▸ **EXERCISE REQUIREMENTS**
Please copy out the entries below exactly, beginning with the line that contains "Size Chart (1336, 959)" and ending with the line that contains "Blog (1093, 24)", and include nothing outside that span.

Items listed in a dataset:
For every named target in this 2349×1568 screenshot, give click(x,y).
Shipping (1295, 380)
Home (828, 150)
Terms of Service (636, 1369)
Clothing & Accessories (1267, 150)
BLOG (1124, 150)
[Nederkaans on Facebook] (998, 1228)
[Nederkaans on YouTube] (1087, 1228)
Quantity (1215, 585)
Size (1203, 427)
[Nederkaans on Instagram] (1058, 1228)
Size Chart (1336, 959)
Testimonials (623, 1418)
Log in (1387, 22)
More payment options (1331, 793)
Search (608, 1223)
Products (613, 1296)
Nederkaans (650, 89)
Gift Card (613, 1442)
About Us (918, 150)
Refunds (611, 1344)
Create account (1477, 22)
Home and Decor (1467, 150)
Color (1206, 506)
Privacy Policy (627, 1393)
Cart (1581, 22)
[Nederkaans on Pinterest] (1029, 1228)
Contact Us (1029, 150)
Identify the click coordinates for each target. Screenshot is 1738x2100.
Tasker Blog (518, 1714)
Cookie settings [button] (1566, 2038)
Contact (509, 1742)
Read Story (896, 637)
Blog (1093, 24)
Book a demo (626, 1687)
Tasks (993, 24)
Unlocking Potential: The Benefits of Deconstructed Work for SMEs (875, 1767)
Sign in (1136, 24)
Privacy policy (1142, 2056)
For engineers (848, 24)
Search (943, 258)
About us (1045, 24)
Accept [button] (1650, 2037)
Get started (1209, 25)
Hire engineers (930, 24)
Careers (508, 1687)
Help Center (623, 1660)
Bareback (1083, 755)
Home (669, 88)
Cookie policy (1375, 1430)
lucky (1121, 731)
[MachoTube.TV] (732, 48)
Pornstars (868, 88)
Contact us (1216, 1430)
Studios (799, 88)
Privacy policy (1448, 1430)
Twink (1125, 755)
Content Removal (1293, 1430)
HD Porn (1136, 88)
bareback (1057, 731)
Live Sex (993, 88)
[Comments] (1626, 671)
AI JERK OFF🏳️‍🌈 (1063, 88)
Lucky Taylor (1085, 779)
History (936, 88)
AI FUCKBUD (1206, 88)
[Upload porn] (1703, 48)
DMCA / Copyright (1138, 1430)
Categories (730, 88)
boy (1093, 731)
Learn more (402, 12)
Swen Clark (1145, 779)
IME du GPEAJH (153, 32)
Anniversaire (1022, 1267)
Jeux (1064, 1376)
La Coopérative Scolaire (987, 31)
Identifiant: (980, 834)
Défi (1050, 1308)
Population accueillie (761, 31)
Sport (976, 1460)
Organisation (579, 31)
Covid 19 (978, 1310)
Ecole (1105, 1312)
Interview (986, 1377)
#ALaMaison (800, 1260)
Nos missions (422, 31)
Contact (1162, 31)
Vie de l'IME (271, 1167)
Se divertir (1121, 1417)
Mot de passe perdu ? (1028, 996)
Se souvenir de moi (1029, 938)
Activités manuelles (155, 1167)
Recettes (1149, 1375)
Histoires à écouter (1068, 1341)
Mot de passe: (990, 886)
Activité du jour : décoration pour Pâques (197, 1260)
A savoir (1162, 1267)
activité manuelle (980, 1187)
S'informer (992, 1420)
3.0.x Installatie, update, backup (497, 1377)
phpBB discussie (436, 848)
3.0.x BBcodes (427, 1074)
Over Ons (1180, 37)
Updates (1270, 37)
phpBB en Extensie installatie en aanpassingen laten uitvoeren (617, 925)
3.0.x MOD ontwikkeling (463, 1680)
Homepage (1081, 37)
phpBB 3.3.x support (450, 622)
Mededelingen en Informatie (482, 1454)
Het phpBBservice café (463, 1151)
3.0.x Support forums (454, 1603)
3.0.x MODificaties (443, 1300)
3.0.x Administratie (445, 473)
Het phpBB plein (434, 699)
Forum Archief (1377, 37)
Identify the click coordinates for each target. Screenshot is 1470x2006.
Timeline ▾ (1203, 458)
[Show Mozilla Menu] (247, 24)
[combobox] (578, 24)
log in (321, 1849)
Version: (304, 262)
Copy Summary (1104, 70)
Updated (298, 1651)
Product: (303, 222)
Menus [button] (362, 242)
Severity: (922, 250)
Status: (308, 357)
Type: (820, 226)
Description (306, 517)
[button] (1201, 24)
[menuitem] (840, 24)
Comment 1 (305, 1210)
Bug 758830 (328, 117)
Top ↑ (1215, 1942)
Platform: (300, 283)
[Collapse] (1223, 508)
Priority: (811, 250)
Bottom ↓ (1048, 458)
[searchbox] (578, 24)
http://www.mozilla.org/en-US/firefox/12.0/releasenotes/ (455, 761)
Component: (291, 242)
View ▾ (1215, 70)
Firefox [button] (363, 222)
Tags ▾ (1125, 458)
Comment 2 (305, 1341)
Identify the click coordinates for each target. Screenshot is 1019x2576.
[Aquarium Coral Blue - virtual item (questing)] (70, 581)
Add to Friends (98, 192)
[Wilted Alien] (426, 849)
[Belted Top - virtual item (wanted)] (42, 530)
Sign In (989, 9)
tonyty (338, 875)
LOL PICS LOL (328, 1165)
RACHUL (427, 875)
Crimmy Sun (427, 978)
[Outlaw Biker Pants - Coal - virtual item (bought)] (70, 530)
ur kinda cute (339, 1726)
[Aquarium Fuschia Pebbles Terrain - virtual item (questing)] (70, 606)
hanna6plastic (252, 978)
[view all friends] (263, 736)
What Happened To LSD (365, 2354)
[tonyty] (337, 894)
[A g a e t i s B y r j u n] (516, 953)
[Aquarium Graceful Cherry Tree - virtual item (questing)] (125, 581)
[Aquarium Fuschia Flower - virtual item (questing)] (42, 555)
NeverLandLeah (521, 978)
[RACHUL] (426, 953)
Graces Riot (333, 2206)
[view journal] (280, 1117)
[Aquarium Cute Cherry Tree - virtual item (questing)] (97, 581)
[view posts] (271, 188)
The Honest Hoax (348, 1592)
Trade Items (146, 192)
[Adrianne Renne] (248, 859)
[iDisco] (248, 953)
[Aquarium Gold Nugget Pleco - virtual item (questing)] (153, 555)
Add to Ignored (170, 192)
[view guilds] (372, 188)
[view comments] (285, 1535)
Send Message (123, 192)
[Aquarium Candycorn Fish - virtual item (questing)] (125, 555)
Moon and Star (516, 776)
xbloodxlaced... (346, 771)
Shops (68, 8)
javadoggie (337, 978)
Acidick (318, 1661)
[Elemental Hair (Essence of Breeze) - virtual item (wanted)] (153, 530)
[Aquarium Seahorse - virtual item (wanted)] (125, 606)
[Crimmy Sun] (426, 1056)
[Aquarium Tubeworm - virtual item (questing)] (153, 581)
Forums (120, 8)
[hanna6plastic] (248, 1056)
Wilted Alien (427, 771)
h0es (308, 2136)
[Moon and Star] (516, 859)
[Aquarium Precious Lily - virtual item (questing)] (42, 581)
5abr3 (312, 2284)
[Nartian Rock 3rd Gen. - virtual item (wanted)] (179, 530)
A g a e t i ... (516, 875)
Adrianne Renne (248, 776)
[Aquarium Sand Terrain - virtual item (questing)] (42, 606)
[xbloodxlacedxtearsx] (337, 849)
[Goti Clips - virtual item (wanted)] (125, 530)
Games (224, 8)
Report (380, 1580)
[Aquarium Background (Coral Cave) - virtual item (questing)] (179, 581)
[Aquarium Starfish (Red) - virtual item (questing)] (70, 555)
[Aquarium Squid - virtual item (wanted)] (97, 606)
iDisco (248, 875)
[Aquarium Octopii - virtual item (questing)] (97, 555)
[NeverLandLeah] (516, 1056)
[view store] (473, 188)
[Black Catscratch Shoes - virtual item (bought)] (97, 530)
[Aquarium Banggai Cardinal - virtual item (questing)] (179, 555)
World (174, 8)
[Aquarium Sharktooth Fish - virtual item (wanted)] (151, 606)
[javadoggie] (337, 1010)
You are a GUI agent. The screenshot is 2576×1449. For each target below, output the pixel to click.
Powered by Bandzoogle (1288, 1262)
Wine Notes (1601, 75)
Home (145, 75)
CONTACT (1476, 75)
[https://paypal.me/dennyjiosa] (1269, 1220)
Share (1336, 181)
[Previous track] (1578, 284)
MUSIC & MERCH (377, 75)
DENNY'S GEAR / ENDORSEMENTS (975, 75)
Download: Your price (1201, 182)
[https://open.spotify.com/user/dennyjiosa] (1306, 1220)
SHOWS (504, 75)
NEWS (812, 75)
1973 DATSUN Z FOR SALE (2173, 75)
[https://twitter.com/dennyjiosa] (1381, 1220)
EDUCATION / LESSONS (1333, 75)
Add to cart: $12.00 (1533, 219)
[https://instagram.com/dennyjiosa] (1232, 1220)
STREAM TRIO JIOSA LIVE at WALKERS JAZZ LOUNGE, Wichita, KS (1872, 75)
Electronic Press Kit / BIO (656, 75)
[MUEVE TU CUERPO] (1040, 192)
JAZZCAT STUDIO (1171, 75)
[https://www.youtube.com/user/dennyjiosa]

▸ **RESPONSE TO THE TASK**
Size Chart (1336, 959)
Testimonials (623, 1418)
Log in (1387, 22)
More payment options (1331, 793)
Search (608, 1223)
Products (613, 1296)
Nederkaans (650, 89)
Gift Card (613, 1442)
About Us (918, 150)
Refunds (611, 1344)
Create account (1477, 22)
Home and Decor (1467, 150)
Color (1206, 506)
Privacy Policy (627, 1393)
Cart (1581, 22)
[Nederkaans on Pinterest] (1029, 1228)
Contact Us (1029, 150)
Identify the click coordinates for each target. Screenshot is 1738x2100.
Tasker Blog (518, 1714)
Cookie settings [button] (1566, 2038)
Contact (509, 1742)
Read Story (896, 637)
Blog (1093, 24)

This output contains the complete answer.